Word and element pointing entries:
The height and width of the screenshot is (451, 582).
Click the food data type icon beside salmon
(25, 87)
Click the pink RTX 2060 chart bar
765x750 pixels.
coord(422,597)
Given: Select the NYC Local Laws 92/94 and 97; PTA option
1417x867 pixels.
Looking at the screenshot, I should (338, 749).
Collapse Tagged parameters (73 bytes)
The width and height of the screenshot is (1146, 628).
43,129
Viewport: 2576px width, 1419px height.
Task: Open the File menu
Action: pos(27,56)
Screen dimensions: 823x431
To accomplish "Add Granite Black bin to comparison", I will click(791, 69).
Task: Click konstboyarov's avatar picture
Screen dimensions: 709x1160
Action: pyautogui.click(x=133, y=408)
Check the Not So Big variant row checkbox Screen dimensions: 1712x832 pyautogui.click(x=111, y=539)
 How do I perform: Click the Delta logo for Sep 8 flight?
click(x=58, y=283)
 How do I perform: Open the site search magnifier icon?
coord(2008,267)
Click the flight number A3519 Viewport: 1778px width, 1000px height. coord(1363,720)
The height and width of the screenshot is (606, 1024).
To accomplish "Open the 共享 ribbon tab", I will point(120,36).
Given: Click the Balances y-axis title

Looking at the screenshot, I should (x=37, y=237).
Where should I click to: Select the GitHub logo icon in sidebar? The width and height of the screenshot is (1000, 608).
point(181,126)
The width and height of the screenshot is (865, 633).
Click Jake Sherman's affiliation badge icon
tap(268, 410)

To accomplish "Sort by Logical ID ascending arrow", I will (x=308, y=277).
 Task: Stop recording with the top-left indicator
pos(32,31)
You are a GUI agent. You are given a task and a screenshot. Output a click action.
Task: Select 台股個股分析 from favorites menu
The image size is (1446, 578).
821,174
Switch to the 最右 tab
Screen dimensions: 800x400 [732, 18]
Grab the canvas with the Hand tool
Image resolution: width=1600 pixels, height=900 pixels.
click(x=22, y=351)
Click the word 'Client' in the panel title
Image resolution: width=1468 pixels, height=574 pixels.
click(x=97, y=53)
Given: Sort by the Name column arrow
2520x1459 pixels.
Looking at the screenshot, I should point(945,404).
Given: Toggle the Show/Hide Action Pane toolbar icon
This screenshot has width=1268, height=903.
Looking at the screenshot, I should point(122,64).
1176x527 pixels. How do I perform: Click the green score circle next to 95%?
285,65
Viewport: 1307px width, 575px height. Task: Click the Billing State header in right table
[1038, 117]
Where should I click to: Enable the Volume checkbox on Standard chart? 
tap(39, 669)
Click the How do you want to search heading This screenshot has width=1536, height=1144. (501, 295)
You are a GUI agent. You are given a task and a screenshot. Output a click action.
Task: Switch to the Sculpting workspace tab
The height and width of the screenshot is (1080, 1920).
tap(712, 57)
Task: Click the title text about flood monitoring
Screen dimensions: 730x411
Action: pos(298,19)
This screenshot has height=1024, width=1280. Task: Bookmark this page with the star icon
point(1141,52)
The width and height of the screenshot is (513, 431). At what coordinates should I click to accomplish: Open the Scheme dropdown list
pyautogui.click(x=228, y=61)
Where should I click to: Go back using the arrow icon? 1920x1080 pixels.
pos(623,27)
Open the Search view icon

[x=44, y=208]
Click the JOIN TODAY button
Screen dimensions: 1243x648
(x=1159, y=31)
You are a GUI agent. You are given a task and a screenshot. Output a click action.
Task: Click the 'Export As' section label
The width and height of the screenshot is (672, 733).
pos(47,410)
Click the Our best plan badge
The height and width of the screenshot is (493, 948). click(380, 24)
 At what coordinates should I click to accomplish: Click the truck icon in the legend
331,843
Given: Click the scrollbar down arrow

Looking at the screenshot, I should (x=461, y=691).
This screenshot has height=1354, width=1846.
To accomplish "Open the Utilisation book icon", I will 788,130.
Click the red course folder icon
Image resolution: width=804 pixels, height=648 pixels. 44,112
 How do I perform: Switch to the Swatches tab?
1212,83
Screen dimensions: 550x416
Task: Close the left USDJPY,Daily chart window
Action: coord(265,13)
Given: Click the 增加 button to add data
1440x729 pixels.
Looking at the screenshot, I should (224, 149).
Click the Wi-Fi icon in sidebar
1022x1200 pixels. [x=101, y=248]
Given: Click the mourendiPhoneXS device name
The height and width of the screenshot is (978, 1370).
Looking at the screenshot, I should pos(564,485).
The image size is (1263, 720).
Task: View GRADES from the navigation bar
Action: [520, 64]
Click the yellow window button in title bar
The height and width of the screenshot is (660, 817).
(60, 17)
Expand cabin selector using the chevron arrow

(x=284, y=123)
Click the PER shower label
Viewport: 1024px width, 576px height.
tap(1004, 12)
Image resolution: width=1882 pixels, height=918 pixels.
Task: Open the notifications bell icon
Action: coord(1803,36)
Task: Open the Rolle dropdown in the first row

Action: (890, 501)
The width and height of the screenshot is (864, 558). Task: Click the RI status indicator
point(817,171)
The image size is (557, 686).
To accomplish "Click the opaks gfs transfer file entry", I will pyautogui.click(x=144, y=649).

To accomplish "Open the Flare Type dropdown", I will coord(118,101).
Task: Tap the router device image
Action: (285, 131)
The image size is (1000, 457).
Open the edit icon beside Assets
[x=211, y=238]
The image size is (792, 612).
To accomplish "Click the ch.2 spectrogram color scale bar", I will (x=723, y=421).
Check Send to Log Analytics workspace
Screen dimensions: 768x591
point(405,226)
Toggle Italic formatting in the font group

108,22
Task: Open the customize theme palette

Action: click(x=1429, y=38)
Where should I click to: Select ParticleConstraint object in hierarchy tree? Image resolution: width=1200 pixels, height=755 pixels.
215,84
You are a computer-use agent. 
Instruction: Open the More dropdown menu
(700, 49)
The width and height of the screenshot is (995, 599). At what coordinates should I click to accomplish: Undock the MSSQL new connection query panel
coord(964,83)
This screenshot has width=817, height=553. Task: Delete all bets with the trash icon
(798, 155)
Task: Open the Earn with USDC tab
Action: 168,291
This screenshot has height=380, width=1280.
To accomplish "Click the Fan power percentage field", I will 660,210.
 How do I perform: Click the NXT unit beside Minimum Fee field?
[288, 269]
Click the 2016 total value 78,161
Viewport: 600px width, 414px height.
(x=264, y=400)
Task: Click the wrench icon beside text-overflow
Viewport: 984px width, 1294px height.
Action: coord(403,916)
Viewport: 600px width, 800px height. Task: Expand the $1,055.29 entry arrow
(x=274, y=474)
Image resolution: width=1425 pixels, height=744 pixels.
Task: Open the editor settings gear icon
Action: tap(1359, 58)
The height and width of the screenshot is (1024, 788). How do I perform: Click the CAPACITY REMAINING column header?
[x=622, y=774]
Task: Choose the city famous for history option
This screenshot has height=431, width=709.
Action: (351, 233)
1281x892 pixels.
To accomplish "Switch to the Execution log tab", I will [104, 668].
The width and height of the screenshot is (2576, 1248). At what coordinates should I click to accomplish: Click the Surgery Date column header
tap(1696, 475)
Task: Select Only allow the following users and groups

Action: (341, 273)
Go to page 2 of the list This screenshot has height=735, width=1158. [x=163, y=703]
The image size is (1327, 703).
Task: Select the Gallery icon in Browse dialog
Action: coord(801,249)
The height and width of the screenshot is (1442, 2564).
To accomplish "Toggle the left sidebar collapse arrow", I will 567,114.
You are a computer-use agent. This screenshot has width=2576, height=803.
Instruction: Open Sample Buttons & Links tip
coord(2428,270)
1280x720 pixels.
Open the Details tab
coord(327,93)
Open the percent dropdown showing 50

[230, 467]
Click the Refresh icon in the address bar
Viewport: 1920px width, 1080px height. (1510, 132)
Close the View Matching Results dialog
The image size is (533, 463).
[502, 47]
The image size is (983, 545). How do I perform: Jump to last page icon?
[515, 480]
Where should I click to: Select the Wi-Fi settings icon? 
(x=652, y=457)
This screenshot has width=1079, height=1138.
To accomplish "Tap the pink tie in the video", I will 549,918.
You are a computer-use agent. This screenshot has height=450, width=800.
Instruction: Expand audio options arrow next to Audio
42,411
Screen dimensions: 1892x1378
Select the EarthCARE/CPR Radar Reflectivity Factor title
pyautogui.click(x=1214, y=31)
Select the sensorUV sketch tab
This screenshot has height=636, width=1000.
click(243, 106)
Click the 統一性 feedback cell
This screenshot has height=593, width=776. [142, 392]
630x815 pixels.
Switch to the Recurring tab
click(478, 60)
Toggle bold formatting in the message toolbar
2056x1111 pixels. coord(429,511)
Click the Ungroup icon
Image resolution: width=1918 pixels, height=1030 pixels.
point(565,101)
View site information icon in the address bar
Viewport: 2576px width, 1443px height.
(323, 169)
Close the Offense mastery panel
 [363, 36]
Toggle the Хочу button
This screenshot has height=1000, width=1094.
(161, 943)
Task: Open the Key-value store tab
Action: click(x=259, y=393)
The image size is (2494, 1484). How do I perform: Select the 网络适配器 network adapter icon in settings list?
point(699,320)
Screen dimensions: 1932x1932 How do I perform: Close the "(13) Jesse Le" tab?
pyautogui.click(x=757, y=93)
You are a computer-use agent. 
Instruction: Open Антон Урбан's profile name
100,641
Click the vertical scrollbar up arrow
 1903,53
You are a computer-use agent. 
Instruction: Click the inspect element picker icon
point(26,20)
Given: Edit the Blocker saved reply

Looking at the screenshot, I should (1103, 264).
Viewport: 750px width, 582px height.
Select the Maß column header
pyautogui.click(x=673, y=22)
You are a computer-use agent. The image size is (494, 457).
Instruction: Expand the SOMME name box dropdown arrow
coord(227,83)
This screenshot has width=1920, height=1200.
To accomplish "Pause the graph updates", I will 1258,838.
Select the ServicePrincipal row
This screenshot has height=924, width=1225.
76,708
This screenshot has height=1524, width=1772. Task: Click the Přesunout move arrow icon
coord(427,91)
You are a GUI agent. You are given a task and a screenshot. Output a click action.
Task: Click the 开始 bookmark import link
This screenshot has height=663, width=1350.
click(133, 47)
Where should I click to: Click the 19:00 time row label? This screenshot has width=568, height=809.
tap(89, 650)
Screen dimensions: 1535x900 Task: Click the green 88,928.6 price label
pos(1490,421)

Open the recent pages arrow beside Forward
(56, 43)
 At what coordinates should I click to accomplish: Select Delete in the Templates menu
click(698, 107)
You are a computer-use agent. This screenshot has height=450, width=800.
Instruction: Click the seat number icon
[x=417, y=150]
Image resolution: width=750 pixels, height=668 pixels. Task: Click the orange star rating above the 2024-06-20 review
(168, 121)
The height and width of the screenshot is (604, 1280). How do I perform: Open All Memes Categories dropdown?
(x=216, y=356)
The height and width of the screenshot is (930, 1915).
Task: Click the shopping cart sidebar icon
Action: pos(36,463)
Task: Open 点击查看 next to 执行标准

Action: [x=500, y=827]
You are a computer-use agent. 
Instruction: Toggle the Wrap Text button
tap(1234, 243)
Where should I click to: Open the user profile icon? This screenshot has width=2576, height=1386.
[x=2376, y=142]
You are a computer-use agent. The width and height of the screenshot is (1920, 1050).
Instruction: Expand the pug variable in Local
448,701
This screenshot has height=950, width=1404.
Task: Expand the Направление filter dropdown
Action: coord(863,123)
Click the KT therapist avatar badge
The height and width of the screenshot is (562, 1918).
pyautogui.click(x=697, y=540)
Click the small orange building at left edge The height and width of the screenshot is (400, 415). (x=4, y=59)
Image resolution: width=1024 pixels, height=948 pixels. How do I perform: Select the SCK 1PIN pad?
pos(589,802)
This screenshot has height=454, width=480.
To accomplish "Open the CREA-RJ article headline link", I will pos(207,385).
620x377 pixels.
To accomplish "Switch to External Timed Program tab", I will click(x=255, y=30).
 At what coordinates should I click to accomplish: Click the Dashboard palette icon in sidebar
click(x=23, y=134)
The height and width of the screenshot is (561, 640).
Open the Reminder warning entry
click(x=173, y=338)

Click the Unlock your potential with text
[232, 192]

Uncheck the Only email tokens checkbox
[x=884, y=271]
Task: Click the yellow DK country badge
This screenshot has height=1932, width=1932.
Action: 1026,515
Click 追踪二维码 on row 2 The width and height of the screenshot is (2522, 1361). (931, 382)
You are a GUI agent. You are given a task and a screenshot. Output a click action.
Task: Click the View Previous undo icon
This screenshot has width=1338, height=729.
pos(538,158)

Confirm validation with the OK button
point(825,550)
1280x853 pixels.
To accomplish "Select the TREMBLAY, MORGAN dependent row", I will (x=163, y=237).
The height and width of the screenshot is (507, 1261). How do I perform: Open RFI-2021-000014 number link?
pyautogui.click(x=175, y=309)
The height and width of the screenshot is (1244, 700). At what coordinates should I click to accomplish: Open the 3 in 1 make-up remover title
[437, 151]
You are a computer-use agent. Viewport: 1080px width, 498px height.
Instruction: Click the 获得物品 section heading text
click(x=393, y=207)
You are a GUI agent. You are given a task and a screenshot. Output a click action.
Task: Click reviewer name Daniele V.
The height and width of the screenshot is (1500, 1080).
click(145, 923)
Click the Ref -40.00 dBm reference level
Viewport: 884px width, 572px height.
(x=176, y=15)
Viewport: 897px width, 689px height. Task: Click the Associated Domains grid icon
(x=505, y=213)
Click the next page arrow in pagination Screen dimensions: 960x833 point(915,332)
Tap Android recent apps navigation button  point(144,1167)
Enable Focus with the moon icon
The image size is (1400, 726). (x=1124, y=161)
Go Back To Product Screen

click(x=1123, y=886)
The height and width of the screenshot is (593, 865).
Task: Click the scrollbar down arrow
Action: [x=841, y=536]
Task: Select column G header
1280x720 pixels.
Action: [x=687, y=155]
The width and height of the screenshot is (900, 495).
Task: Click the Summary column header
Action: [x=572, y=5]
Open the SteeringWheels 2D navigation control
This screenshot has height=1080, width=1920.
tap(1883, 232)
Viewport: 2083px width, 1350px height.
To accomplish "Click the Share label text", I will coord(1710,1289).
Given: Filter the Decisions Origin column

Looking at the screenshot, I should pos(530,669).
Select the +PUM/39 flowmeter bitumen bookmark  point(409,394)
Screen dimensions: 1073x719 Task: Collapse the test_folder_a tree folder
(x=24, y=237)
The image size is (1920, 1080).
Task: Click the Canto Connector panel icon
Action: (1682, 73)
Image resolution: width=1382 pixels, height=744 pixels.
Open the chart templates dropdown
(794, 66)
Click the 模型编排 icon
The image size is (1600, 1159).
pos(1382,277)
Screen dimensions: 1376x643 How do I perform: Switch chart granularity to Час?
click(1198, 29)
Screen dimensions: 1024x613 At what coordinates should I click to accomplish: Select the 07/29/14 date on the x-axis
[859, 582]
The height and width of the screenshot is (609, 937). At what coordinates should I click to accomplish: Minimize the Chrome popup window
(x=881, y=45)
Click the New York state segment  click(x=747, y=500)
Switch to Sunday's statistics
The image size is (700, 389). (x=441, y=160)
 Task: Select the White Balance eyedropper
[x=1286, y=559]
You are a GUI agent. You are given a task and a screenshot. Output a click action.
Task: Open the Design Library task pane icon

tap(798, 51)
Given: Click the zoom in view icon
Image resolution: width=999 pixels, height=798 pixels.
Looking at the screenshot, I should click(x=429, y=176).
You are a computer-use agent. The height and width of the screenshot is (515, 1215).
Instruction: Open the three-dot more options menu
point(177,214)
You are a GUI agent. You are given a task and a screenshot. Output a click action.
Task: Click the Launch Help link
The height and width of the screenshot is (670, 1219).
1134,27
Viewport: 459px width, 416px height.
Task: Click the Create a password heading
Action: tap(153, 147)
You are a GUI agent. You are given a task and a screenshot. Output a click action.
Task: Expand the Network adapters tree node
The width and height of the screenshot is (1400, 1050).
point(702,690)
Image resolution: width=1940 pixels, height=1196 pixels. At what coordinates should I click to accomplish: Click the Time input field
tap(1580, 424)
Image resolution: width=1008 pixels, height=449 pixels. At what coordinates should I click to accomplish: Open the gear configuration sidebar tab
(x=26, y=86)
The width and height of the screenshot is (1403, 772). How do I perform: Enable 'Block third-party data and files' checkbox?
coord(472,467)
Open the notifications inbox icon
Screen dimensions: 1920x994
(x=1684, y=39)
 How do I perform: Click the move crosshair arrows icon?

--- Exercise aim ---
Repeat these lines from the records exactly, starting at the line that contains "The height and width of the screenshot is (1024, 788)." and stopping after the line that contains "Action: (341, 273)".

--- Finished answer ---
The height and width of the screenshot is (1024, 788). How do I perform: Click the CAPACITY REMAINING column header?
[x=622, y=774]
Task: Choose the city famous for history option
This screenshot has height=431, width=709.
Action: (351, 233)
1281x892 pixels.
To accomplish "Switch to the Execution log tab", I will [104, 668].
The width and height of the screenshot is (2576, 1248). At what coordinates should I click to accomplish: Click the Surgery Date column header
tap(1696, 475)
Task: Select Only allow the following users and groups

Action: (341, 273)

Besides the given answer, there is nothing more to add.